▶ **What needs to be done**: If pictures appear, leave them out, and return exactly the lines from the one holding "Edit the presto connection record" through the last line of the listing below.

-=-=-

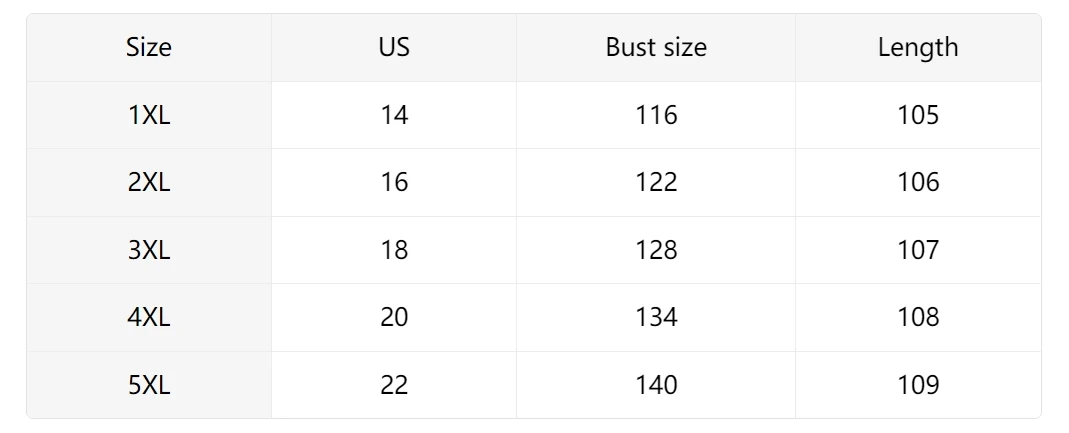
Task: Click bust size 140 cell
Action: (x=656, y=385)
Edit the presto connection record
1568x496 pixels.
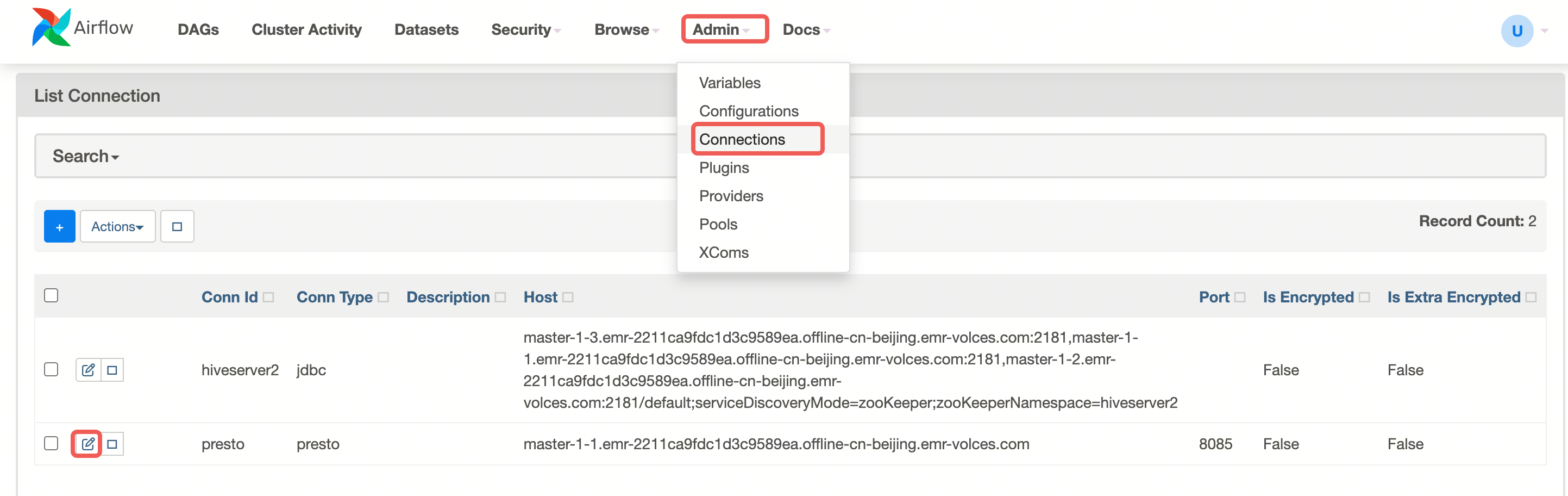pyautogui.click(x=87, y=444)
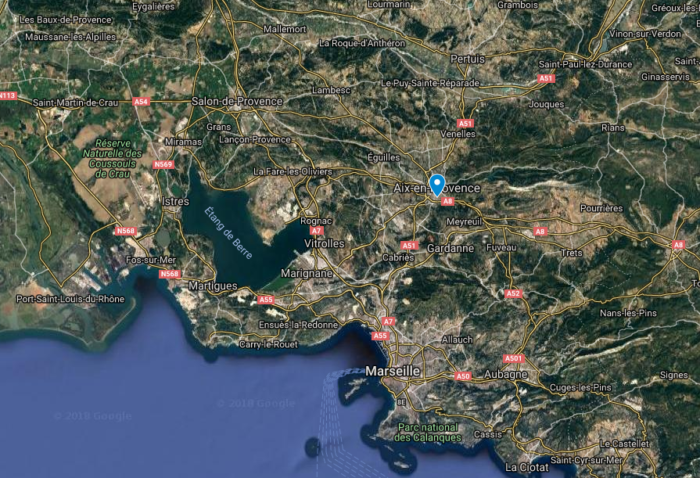Viewport: 700px width, 478px height.
Task: Click the N569 road shield near Miramas
Action: (x=163, y=164)
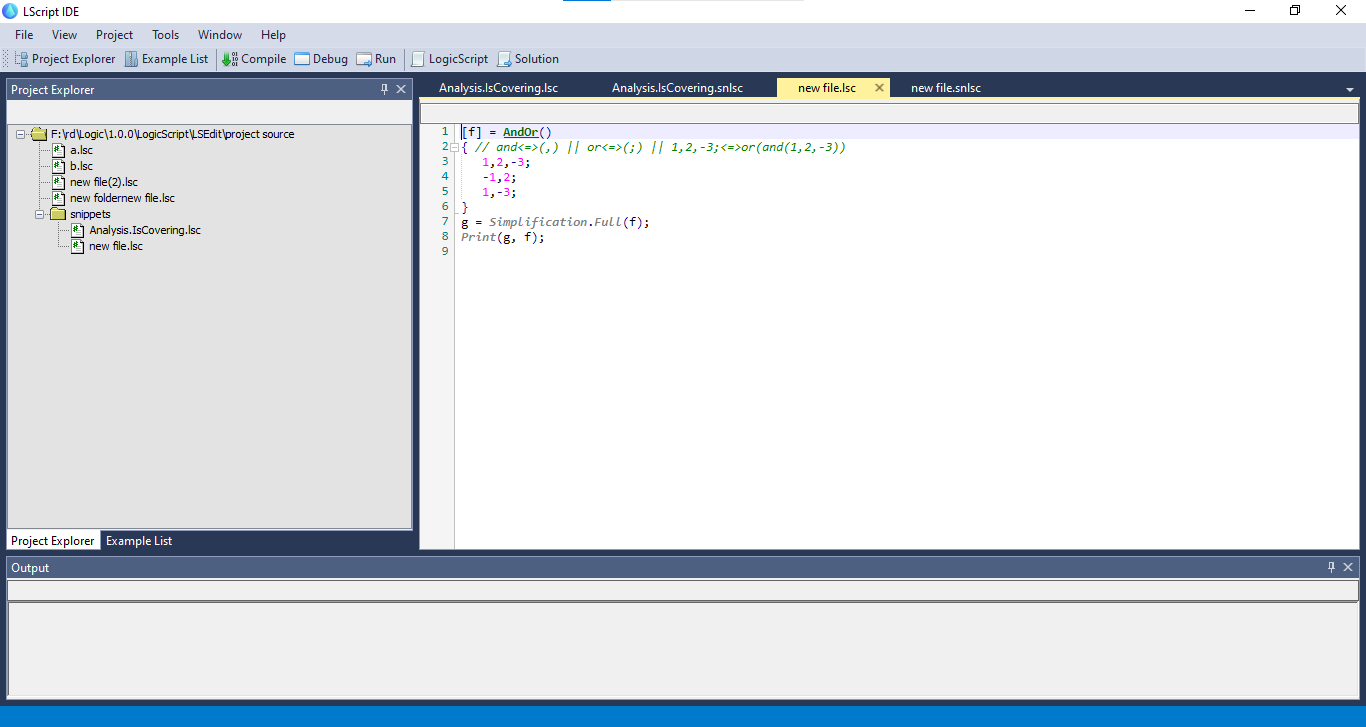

-=-=-

▶ **Answer below**:
Edit the presto connection record
1568x496 pixels.
pyautogui.click(x=87, y=444)
Viewport: 700px width, 478px height.
Task: Click the N569 road shield near Miramas
Action: (x=163, y=164)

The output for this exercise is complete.